# Biz Card Readers



## KLaw (May 8, 2009)

Do any of y'all use those lil gadgets that you feed a biz card through and download the info to your pc? I've done no research on these things but I sure waste time searching through biz card folders looking for a particular card. I think these are fairly inexpensive? Can you seperate the text (after download) and sort the data by biz name, owner name, etc...? I'd like to be able to print out a list to carry around with me vs. a bunch of biz cards. Any feedback is appreciated. Thanks.


----------



## Tonyg (Dec 9, 2007)

Had one before when I had a B2B company. Worked well when used with a program like ACT. Anymore I keep a biz card just long enough to enter the info into my Blackberry before I trash it.

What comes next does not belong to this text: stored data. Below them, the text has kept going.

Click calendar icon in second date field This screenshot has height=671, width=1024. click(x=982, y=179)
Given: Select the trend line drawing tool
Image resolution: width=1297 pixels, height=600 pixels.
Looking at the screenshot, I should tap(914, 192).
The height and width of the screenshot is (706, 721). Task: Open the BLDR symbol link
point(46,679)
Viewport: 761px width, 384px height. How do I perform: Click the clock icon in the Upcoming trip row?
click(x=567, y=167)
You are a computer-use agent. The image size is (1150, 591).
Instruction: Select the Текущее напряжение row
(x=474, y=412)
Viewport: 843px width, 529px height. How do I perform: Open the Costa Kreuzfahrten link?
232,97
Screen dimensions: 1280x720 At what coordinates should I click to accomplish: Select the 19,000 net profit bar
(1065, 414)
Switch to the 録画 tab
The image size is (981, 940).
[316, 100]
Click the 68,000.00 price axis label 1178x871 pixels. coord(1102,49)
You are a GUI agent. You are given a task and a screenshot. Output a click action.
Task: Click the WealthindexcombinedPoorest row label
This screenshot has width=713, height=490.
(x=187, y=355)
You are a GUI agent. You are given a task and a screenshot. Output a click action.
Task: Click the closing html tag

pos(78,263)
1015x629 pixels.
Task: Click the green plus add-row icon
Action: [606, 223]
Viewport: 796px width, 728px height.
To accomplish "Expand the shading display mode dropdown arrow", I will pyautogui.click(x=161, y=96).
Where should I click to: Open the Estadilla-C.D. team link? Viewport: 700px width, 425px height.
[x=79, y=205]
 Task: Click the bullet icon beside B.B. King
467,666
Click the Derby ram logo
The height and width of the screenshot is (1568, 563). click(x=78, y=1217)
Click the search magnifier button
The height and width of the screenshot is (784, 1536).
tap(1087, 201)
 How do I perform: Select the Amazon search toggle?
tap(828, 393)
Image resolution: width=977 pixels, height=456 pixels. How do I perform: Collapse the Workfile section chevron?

I thought you were a residential franchise? Can't imagine collecting that many biz cards anymore and even then with electronics these days there is no need for paper files like that


----------



## KLaw (May 8, 2009)

Tonyg said:


> Had one before when I had a B2B company. Worked well when used with a program like ACT. Anymore I keep a biz card just long enough to enter the info into my Blackberry before I trash it.
> 
> I thought you were a residential franchise? Can't imagine collecting that many biz cards anymore and even then with electronics these days there is no need for paper files like that


Thanks for the feedback Tony. Currently, I use ACT. I am part of several networking groups and associations (BNI, BIA, Chambers, Realtor Groups, etc...) These are the contacts I'd like to directly feed into a card reader. When you download to ACT is there much minipulation after that so ACT can put names, locations, etc... in the correct fields? Thanks.


----------



## y.painting (Jul 19, 2009)

There's the NeatDesk system that does receipts, cards, etc. It's pretty pricey though. Not sure the cost is justified.


----------



## Tonyg (Dec 9, 2007)

fresh coat said:


> Thanks for the feedback Tony. Currently, I use ACT. I am part of several networking groups and associations (BNI, BIA, Chambers, Realtor Groups, etc...) These are the contacts I'd like to directly feed into a card reader. When you download to ACT is there much minipulation after that so ACT can put names, locations, etc... in the correct fields? Thanks.


Gotcha. It's been a few years since I used it but from what I remember it was fairly simple. With ACT you still have to add all the additional info and notes that the card doesn't have. The reader I had was compatible and worked well with ACT. We had employees in offices every day so I would hold contests and give bonuses for the most business cards received. When they came in I would scan them and kick out a sales letter. 

If you're getting that many it may be beneficial to use them.


----------